— Exercise requirements —
Search the data for the word "Worttrennung" and copy every line where it occurs.

*** Source information ***

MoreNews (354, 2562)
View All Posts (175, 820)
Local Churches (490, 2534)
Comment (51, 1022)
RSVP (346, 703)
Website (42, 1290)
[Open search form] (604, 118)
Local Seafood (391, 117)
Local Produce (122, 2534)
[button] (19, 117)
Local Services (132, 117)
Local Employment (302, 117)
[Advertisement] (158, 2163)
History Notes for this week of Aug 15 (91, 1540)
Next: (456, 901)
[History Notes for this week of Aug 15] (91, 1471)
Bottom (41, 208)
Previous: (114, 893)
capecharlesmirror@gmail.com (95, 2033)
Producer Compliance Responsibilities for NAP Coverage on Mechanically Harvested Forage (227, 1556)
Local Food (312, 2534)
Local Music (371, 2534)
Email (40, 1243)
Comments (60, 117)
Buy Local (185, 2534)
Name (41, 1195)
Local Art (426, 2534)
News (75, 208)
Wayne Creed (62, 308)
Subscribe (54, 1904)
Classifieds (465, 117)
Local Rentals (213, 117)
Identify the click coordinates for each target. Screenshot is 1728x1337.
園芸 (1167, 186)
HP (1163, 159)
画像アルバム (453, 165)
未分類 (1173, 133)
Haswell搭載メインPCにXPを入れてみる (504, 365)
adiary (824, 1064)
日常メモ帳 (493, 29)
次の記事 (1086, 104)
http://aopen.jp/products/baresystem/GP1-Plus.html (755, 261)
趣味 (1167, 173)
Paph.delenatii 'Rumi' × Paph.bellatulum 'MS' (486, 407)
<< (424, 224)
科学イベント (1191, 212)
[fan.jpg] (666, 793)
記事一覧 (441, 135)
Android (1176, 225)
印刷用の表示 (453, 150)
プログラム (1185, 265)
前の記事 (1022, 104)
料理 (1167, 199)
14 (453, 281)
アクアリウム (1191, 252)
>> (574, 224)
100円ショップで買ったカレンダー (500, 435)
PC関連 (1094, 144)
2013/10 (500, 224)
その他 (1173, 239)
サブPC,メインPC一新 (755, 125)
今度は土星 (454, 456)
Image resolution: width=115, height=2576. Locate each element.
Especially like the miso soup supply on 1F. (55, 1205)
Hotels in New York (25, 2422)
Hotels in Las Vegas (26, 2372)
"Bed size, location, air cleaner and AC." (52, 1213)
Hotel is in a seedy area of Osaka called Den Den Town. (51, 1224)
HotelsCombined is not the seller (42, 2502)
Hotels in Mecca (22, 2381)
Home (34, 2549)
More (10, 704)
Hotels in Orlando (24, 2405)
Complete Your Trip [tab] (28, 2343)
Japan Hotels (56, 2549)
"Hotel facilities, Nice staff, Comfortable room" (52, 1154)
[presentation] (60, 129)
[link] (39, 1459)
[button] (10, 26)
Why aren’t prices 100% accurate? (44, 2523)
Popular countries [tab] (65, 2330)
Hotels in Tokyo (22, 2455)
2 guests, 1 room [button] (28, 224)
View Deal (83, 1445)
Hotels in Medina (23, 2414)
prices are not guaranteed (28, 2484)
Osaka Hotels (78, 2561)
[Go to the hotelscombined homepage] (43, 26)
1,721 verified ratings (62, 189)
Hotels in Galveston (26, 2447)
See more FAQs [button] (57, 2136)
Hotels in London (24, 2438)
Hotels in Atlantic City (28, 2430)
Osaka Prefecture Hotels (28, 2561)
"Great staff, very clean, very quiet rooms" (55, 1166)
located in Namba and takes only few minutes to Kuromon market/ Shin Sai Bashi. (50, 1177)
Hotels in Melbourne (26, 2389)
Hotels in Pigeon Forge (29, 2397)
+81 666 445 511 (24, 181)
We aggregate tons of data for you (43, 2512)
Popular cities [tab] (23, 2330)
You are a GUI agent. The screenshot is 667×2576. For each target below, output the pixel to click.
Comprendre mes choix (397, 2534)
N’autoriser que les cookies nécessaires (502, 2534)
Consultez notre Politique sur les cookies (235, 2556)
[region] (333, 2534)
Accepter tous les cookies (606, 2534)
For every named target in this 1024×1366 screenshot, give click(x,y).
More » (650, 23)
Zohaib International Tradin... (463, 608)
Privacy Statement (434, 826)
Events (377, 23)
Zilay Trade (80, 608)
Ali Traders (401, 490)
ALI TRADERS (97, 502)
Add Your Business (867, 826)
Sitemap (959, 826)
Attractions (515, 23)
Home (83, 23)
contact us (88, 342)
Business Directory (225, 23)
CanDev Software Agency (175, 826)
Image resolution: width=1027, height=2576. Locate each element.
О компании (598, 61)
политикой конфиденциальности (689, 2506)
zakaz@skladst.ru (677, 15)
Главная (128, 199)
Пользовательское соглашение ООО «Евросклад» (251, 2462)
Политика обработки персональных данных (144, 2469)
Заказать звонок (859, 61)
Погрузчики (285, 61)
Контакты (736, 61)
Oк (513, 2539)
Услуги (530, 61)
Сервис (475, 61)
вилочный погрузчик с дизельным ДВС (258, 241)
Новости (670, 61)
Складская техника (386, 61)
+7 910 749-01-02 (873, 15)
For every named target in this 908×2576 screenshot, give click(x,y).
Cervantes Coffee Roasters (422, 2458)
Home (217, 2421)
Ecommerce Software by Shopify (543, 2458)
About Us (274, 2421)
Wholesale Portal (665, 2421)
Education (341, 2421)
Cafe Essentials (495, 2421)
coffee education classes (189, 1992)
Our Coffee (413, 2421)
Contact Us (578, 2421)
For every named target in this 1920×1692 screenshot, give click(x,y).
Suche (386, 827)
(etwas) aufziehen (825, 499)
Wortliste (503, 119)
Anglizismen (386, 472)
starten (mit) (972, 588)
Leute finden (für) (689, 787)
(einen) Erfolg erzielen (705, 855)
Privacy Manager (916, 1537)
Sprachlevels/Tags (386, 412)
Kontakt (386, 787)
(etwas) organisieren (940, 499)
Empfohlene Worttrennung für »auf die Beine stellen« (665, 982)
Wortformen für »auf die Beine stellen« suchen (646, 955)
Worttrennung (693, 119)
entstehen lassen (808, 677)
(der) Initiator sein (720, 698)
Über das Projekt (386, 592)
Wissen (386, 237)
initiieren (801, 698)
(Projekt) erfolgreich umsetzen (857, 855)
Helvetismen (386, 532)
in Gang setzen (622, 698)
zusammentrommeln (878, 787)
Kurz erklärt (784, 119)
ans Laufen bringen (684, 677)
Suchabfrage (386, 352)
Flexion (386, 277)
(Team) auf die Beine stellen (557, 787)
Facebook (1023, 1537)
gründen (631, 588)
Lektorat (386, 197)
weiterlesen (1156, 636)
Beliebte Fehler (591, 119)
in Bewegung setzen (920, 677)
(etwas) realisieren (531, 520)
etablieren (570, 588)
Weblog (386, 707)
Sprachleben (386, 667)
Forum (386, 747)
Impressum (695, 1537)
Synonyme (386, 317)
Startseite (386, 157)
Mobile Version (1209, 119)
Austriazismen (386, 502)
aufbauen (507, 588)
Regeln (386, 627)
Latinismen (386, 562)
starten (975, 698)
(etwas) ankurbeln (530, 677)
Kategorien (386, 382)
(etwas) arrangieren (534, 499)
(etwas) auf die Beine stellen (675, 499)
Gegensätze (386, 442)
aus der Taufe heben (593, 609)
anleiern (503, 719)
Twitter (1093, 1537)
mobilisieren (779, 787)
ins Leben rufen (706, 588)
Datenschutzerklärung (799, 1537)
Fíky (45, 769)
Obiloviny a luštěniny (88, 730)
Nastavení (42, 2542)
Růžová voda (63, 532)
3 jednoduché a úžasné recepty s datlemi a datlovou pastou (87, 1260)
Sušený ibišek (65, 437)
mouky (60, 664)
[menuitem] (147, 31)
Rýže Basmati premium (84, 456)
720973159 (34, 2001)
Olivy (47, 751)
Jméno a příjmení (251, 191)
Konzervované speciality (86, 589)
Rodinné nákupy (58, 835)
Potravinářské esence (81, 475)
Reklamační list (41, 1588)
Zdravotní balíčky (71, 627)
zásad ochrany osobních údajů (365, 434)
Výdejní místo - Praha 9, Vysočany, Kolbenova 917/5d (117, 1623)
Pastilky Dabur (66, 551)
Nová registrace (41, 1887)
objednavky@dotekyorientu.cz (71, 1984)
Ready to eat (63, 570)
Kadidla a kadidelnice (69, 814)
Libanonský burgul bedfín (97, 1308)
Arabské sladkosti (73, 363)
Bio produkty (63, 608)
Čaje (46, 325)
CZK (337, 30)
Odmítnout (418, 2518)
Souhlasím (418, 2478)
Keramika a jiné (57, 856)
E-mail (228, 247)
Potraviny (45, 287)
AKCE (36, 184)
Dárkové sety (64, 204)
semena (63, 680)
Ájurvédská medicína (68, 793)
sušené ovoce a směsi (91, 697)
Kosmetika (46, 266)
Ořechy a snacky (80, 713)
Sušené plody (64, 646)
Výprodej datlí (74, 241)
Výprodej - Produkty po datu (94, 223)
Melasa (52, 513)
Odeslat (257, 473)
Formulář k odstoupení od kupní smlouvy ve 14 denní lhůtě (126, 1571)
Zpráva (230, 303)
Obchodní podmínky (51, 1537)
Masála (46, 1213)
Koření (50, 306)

***

— Task output —
Empfohlene Worttrennung für »auf die Beine stellen« (665, 982)
Worttrennung (693, 119)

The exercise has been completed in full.